FUNCTIONAL-CHANGES IMPLICATING DOPAMINERGIC SYSTEMS FOLLOWING PERINATAL TREATMENTS

A series of experiments, involving diverse perinatal treatments of either rats or mice, have been performed in order to investigate the effects of these treatments upon certain selected spontaneous and learned behaviors in the laboratory. Rat dams were administered either metallic mercury, organic tin or neuroleptic compounds, and the offspring of these dams was studied with behavioral tests at adult ages, prenatal studies. Newborn rat pups were administered either 6-hydroxydopamine (6-OHDA) (at various doses), or metallic mercury and then tested at adult ages.

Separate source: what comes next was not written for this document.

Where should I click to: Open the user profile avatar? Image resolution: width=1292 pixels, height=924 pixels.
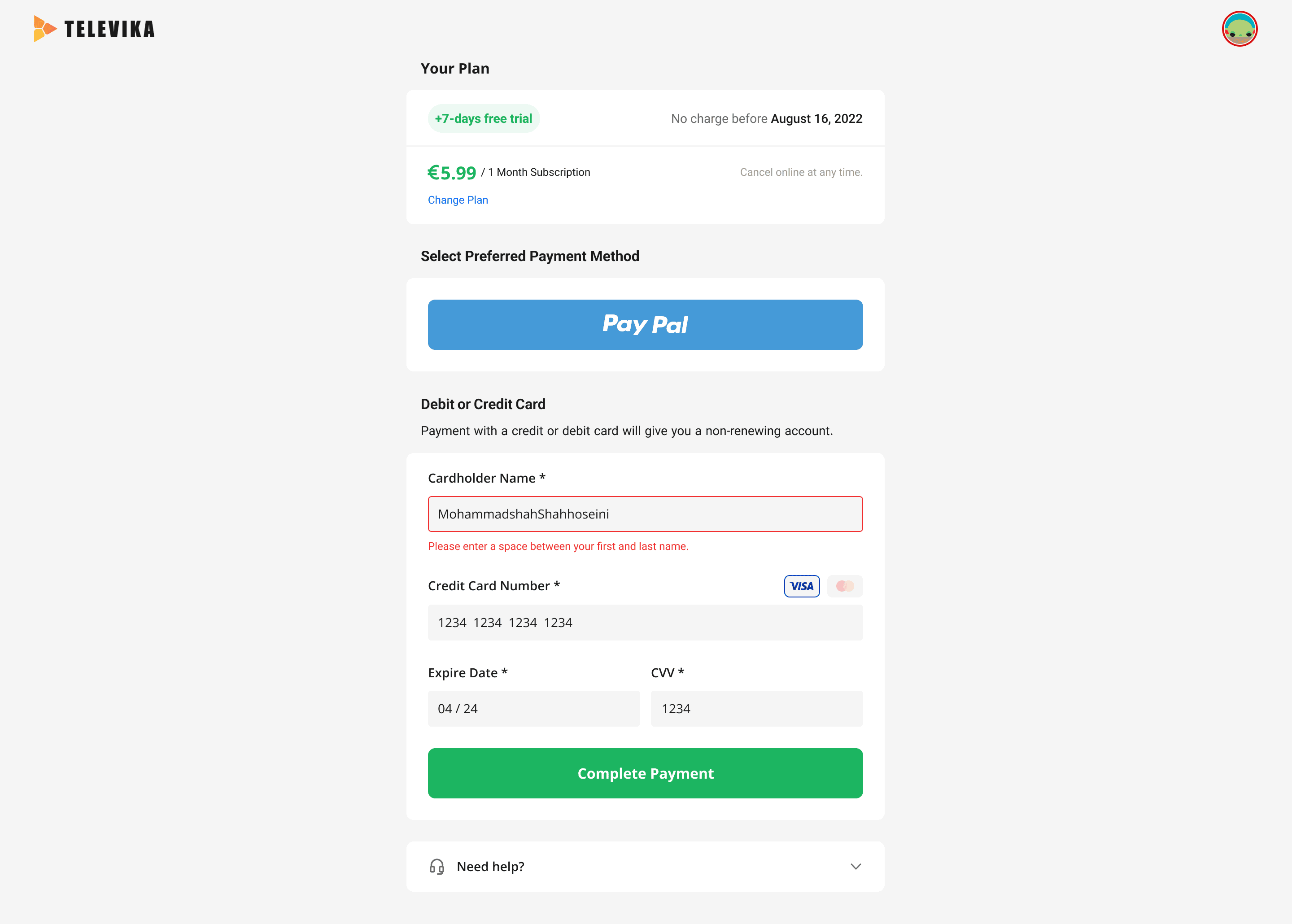click(x=1239, y=28)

Newborn mice were administered either metaclopramide, an antiemetic compound, or haloperidol, a neuroleptic compound, and tested for spontaneous and d-amphetamine induced activity as adults. The behavioral battery the rats were tested with consisted of measures of spontaneous motor activity, including locomotion/ambulation, rearing, and head dipping behaviors, and a parameter under which diverse behaviors were collected, total activity. Alterations to instrumental maze learning performance were studied through application of the spatial learning tasks: the radial arm maze and the circular swim maze. Possible changes in dopaminergic pathways were assessed by measuring the effects of perinatal treatments upon d-amphetamine-induced activity. It was shown that prenatal metallic mercury, organic tin and the neuroleptic compounds, haloperidol and remoxipride altered various parameters of spontaneous motor activity, retarded maze learning in the radial arm maze and potentiated d-amphetamine-induced activity. Metallic mercury rats were not subjected to the amphetamine test and remoxipride rats were not retarded according to the learning task. Postnatal metallic mercury, 6-OHDA, haloperidol and the antiemetic compound, metaclopramide, also altered spontaneous and d-amphetamine-induced activity as well as radial arm maze performance, excluding in this case haloperidol and metaclopramide. None of these treatments altered performance in the circular swim maze, except for 6-OHDA where doses inflicting severe depletions (greater than 85% depletion compared to control values) caused notable impairments. One tentative conclusion from the pattern of behavioral changes, generally in the absence of any measurable neurochemical changes, observed after these treatments is that the functional development of dopaminergic systems had, to a greater or lesser degree, been altered.